● DIRECTIONS FOR THIS TASK:
Reproduce, with no changes, the line that contains "Task: Click the File" and all the lines that come after it in the records.

Collected data:
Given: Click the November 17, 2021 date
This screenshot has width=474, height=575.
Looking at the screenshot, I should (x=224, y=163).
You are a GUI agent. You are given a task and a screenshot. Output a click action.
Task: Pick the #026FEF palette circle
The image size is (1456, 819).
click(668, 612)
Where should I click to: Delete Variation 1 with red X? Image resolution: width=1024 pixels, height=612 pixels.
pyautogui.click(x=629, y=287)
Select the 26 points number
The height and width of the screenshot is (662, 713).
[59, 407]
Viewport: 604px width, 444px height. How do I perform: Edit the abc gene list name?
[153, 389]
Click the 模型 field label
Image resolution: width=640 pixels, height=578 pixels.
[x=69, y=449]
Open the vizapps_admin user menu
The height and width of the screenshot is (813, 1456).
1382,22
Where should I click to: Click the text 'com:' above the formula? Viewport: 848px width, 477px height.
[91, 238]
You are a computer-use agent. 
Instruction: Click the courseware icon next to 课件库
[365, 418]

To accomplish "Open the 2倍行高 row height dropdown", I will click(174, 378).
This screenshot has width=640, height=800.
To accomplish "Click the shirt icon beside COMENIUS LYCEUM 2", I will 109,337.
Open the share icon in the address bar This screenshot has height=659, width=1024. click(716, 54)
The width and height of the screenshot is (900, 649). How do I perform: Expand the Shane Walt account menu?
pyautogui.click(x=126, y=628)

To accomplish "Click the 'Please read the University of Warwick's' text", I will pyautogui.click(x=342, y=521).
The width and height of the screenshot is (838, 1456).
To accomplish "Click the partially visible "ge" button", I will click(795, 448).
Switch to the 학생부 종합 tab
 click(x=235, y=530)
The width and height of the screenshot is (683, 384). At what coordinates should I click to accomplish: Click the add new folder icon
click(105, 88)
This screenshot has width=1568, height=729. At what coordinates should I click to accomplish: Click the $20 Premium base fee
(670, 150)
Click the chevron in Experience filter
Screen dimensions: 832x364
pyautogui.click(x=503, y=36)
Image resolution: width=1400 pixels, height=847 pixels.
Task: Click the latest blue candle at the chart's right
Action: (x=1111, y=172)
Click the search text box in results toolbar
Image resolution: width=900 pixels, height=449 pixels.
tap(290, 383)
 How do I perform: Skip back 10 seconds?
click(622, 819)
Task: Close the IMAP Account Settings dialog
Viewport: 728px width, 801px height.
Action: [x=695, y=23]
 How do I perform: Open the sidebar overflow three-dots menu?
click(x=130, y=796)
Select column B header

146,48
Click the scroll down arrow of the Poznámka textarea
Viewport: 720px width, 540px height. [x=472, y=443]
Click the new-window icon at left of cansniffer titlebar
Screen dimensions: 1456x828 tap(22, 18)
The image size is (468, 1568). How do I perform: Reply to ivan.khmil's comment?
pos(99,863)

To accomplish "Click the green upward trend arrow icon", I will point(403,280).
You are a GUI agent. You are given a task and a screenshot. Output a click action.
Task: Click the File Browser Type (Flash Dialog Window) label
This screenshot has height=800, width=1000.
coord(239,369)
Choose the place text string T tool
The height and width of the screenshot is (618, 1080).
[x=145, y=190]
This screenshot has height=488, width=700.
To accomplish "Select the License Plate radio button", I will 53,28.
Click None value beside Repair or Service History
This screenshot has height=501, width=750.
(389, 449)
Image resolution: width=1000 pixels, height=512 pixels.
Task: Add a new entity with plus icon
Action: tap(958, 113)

● PROBLEM SOLUTION:
Task: Click the File Browser Type (Flash Dialog Window) label
This screenshot has height=800, width=1000.
coord(239,369)
Choose the place text string T tool
The height and width of the screenshot is (618, 1080).
[x=145, y=190]
This screenshot has height=488, width=700.
To accomplish "Select the License Plate radio button", I will 53,28.
Click None value beside Repair or Service History
This screenshot has height=501, width=750.
(389, 449)
Image resolution: width=1000 pixels, height=512 pixels.
Task: Add a new entity with plus icon
Action: tap(958, 113)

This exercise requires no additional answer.